I've been trying to get syslogging to work from Java. The log4j syslogappender doesn't seem to work. I checked the implementation and it looked OK. So, I opened up RFC3164 (http://www.ietf.org/rfc/rfc3164.txt) and re-implemented it in Java. It still didn't work.

So then I tried to use /bin/nc and it still doesn't work. Perhaps I've misread the RFC. Here's what I'm trying.

/usr/bin/logger


# this works
logger -p user.info hello world


/bin/nc


# this doesn't work
echo "<14>May 26 15:23:83 Hello world" > nc -u localhost 514


JVM


// this doesn't work either
// (language is scala)
import java.net._
import java.io._

val ds = new DatagramSocket()
val fullMsg = "<11>May 26 14:47:22 Hello World"
val packet = new DatagramPacket(fullMsg.getBytes("UTF-8"), fullMsg.length, InetAddress.getLocalHost, 514)
ds send packet


Can anyone see what I'm doing wrong?

The syslog server rsyslogd doesn't listen on the network by default. You must configure this and restart rsyslogd. There is a configuration file /etc/default/rsyslogd that suggests that adding -r might do the trick, but then goes on to say that -r is deprecated. I suspect you may have to change the -c4 to -c3.

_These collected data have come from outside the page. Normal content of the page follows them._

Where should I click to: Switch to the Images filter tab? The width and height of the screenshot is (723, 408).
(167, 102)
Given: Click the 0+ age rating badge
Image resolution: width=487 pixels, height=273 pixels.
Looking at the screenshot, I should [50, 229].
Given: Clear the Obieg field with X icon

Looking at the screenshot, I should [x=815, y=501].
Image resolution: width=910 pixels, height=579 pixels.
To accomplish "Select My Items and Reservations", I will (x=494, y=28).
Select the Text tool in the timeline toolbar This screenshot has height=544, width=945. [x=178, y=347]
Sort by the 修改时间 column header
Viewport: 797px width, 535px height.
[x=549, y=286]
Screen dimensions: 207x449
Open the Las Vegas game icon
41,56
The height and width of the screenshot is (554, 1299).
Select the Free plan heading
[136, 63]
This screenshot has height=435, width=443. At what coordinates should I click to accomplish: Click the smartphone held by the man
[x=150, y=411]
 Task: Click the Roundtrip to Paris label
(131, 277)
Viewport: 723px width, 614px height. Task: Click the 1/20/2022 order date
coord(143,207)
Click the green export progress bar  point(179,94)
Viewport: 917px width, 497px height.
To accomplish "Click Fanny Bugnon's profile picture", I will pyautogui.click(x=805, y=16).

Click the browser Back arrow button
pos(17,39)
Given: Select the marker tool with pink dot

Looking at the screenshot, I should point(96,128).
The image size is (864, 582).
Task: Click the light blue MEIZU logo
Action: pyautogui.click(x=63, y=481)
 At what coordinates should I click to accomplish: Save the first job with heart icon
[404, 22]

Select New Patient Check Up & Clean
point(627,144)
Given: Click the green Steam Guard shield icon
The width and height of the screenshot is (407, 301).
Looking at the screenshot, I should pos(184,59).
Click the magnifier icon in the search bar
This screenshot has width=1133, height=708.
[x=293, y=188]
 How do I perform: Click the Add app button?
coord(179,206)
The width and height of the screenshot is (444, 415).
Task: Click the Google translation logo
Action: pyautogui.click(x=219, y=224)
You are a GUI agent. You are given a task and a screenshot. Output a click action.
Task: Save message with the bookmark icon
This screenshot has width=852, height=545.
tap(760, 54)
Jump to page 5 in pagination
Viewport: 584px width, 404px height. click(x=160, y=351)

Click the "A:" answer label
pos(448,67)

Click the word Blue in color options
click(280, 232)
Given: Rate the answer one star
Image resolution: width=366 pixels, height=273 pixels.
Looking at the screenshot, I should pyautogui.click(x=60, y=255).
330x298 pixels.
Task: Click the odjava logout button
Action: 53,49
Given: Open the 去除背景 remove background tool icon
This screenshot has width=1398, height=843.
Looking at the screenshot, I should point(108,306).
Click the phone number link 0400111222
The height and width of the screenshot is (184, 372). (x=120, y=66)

See man rsyslog.conf for the v4 configuration options. I haven't read the details but that's probably a better way than using v3 compatibility mode.

Edit:
For all their crowing about how clever and flexible their latest version is, I couldn't find any mention of it being capable of listening on a socket for syslog messages. So I guess that /etc/syslog.conf is useless and you'll have to use the v3 compatibility mode after all.

Thanks for your help. I'm still struggling through this, but I appreciate your info.